Ahí hubiera quedado como un auténtico héroe si me hubiera molestado en recoger el botón y ahora entregárselo. Pero no he nacido para ser héroe. No sé reconocer las situaciones propicias para convertirte en uno.
—¿Qué va a pasar ahora? —le pregunté con algo de preocupación—. Quiero volver a mi casa ya…, llevo casi una semana aquí.
—¿De verdad que no me estaba mirando el escote?
—Se lo juro —le aseguré mientras evitaba mirarle las piernas con todas mis fuerzas.
—¿Y por qué se puso los auriculares en el despegue?
—No estaban enchufados. Simplemente me los pongo a modo de tapones. No se lo dije porque me pareció que usted la había tomado conmigo y me apetecía provocarla un poco, para ver si por esas me dejaba tranquilo…
—Disculpe. Supongo que fue la atracción lo que me puso a la defensiva.
—¿Qué atracción? ¿La gravedad? —pregunté lleno de ignorancia.
—Hacia usted.
—¿Que usted se sintió atraída hacia mí? —Si me hubieran certificado ante notario aquellas palabras, tampoco me las hubiera creído.
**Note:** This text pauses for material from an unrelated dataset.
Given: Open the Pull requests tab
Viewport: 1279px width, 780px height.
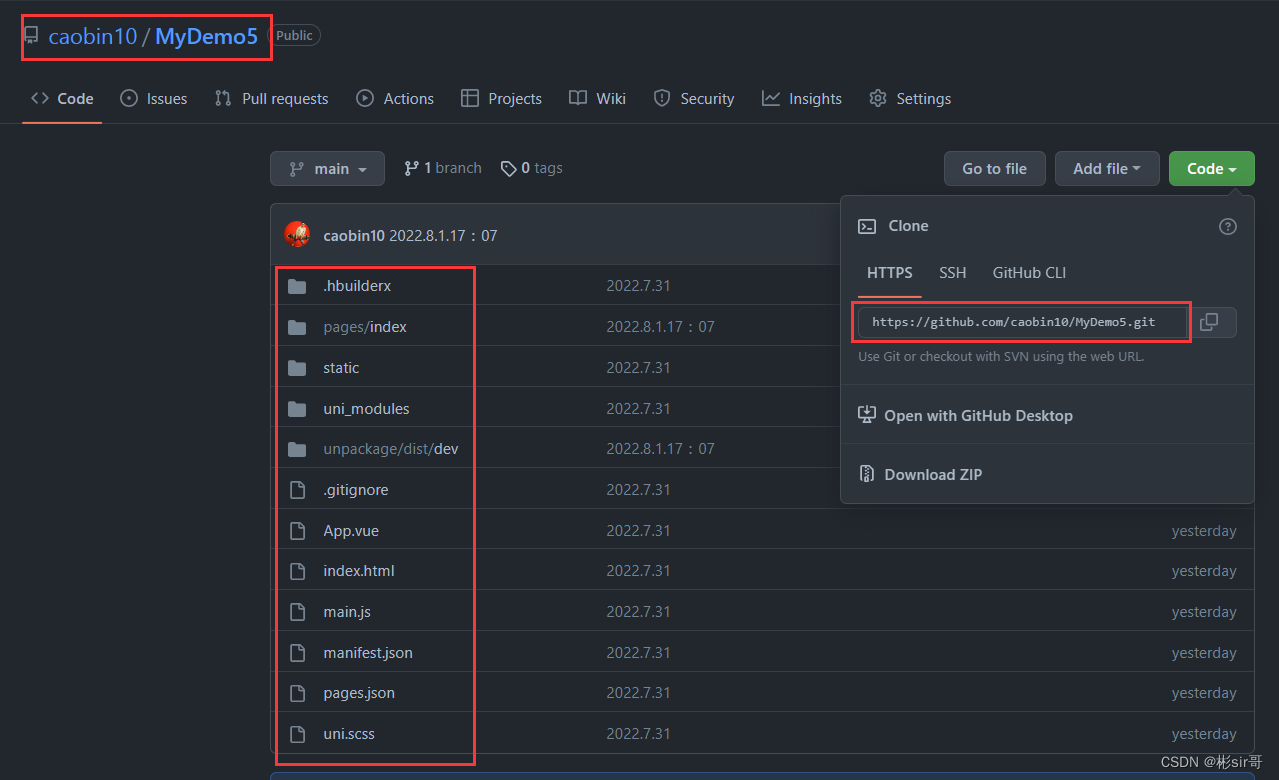Looking at the screenshot, I should 284,98.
—Mira —me susurró al oído—, te diré lo que vamos a hacer. Vamos a empezar a besarnos aquí. Cuando se den cuenta, nos preguntarán qué está pasando. Diremos que somos amantes y que habíamos discutido antes de subir al avión. Seguro que nos dejan ir. Son muy comprensivos con todo esto —me dijo.
—Pero eso puede perjudicarla en su trabajo.
Me encanta tener en cuenta a los demás. Es un rasgo de mi personalidad que gusta mucho a la tercera edad. Todos los abuelos están encantados con mi forma de tratarlos: los escucho, me río con todas sus anécdotas, y si no fuera porque mi naturaleza me lo impide, a todas las abuelas les haría un favor para que pasaran el rato. Esto último sí que tengo que hablarlo con la psicóloga, por cierto.
—Bueno, tú admites haberte puesto los auriculares por descuido y que luego te acaloraste más de la cuenta porque yo te había contado que te había puesto los cuernos. Se van a solidarizar contigo. Hazme caso.
Así lo hicimos. Y así resultó. Tras unos meros trámites en las oficinas de la ley, una amonestación formal y una reprimenda extraoficial en la que aquel teniente se desquitó de todo lo que no podía decir a su esposa a la cara, nos dejaron marchar. Llegada la noche, aquella azafata hija de dioses hermosos y bellos me llevó a su habitación de hotel. Le dije que yo podía pagarme una, pero por lo visto se sentía en deuda conmigo. Cuando comenzó a desabrocharme la camisa, le dije que estaba casado y que quería a mi mujer. Me miró extrañada y me preguntó:
—¿Me estás rechazando?
—No —le dije—. Simplemente lo comento por si te apiadas de mí y me dejas escapar. No quiero cargar con el adulterio en mi conciencia.
Podía ser la primera vez que fuera infiel a mi mujer y, posiblemente, no sería la última. Se le coge gusto y perfeccionas la técnica.
—Lo vamos a hacer a tu manera. Puedes pensar que me he ido, tumbarte en la cama y ponerte cómodo. Yo ya me voy…, ¿lo ves? —empezó a susurrarme al oído mientras me despojaba de mi ropa—. ¿Ves cómo me voy?… Mañana lo recogeremos todo y la habitación quedará como si nunca se hubiera usado. Tal y como quedan todas las habitaciones de hotel que no se usan…
—Ya, pero…
Cerré la puerta de la habitación en mi cabeza y me puse a imaginar cómo sus pasos descalzos se alejaban por el pasillo. «Sin duda alguna he superado otra tentación de las que el padre Damián me advertía de niño», me repetía para mis adentros. O eso fue lo que mi averiada conciencia grabó en mi memoria mientras ella recorría con su boca toda la mía.
Al día siguiente iniciaba mi nueva vida de artista con ánimo de lucro, pero sin lucro alguno.